Contrary to the ruling in the Netherlands, a similar proceeding have been brought by two football agents at the Landgericht Dortmund against the German Football Association. Despite the referral to the CJEU, the Landgericht Dortmund has ruled that the German Football Association cannot enforce the FFAR in Germany. The court considered in its ruling the length of time it will take for the CJEU to hear the case, and the economic interests at stake while waiting for a ruling of the CJEU.


These cases are interesting, because the same issues relating to football agents are at issue in different jurisdictions but also because it is yet another case dealing with the interaction between the rules of sports governing bodies and competition law.
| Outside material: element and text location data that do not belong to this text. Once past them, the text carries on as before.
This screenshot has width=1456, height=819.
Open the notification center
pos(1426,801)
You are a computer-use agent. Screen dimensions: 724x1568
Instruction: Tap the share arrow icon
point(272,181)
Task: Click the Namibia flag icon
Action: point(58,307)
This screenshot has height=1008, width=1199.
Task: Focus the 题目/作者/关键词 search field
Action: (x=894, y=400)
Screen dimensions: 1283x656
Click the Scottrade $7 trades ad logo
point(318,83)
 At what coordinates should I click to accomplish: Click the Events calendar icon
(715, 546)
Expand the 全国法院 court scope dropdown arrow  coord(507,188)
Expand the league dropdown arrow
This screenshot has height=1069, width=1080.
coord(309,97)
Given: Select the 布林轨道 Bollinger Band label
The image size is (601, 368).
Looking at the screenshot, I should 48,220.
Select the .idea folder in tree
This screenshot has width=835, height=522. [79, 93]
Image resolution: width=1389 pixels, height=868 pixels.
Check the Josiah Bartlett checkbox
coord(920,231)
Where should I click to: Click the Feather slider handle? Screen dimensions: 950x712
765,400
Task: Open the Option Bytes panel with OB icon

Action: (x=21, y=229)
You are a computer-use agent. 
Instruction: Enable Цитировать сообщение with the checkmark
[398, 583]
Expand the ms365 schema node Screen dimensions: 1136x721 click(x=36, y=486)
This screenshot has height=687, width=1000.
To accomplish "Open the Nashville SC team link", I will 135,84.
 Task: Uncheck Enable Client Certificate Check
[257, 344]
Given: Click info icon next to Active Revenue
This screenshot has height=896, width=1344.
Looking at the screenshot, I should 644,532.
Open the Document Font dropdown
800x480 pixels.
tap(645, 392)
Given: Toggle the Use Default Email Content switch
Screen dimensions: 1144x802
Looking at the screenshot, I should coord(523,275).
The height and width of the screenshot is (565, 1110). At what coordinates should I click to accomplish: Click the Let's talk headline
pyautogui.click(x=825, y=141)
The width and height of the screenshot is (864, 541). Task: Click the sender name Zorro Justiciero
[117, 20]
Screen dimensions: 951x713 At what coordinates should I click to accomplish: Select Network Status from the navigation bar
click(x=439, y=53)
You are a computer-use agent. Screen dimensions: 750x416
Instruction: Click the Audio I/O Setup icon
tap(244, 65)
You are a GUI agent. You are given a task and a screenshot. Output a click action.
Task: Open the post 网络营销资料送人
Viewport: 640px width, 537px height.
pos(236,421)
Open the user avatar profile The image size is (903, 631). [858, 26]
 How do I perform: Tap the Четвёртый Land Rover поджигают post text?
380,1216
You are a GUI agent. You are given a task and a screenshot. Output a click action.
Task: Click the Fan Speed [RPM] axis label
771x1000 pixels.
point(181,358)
In addition to the already mentioned Wittman-case relating the FFAR, the CJEU is currently examining whether the rules of sports governing bodies are permissible under competition law in the following cases:

  • The appeal of International Skating Union (C-124/21 P) ;
  • The establishment of the European Super League championship in a request for a preliminary ruling (C-333/21); and
  • The rules of UEFA regarding the so-called home-grown players in a request for a preliminary ruling (Case C-680/21).